OddVariable from oddmodule.OddFunction: ['some', 'list']
FINISHED testmodule1.DoTest
Many thanks,

Roman
Aug 23 '08 #1
3 1483
rs387 wrote:
I've found the following behaviour on importing a variable from a
module somewhat odd. The behaviour is identical in Python 2.5 and
3.0b2.
the construct

from oddmodule import OddVariable, OddFunction

assigns the *values* of the given module names to new variables in the
importing module's namespace. that is, you're binding new names to the
values the variables happen to have when the from-import statement is
executed. given this, the behaviour should be no more surprising than

A = "value"
B = A
A = "new value"
print B # prints "value"

reading up on how objects and names work in Python could be a good idea;
this page might help:

http://effbot.org/zone/python-objects.htm

</F>

Aug 23 '08 #2
rs387 wrote:
I've found the following behaviour on importing a variable from a
module somewhat odd. The behaviour is identical in Python 2.5 and
3.0b2.

In summary, here's what happens. I have a module, oddmodule.py
(below), that defines a variable, OddVariable, by assigning a value A
to it. The file I execute, mainfile.py, imports and re-binds
OddVariable to a value B. I have two test modules which import the
OddVariable in two different ways, one via "import oddmodule" and
another via "from oddmodule import OddVariable".

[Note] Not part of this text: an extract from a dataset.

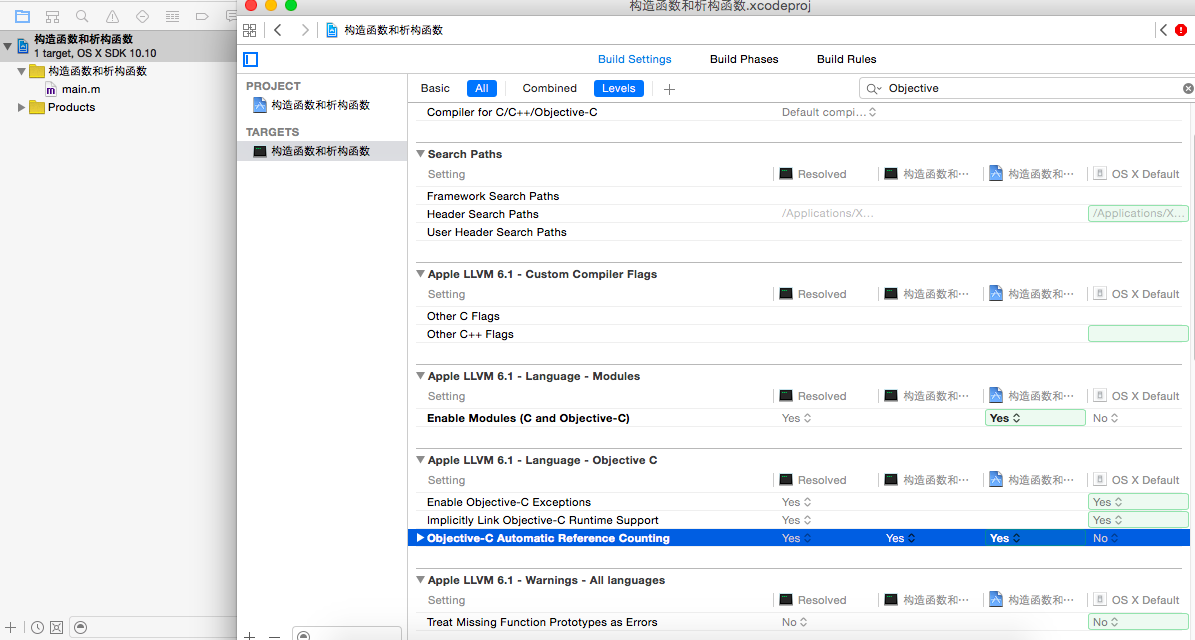Open the Find navigator magnifier icon
1195x640 pixels.
click(x=82, y=16)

The weird behaviour is that by importing using the former syntax, I
can see OddVariable bound to B (as expected), but the latter syntax
sees it bound A.

Is this the intended behaviour?
Yes. Think of

from module import var

as a shortcut for

import module
var = module.var
del module

This is not entirely correct as 'from package import module' implicitly
imports 'module' but should explain the binding behaviour.

Peter
Aug 23 '08 #3
the construct
>
from oddmodule import OddVariable, OddFunction

assigns the *values* of the given module names to new variables in the
importing module's namespace. that is, you're binding new names to the
values the variables happen to have when the from-import statement is
executed.
Ah right, this does indeed explain what I'm seeing. For some reason I
thought "from module import variable" magically makes "variable" an
"alias", so to speak, for "module.var", which of course it does not.
Yes. Think of

from module import var

as a shortcut for

import module
var = module.var
del module
Good tip, I'll remember this. Thanks very much Fredrik, Peter!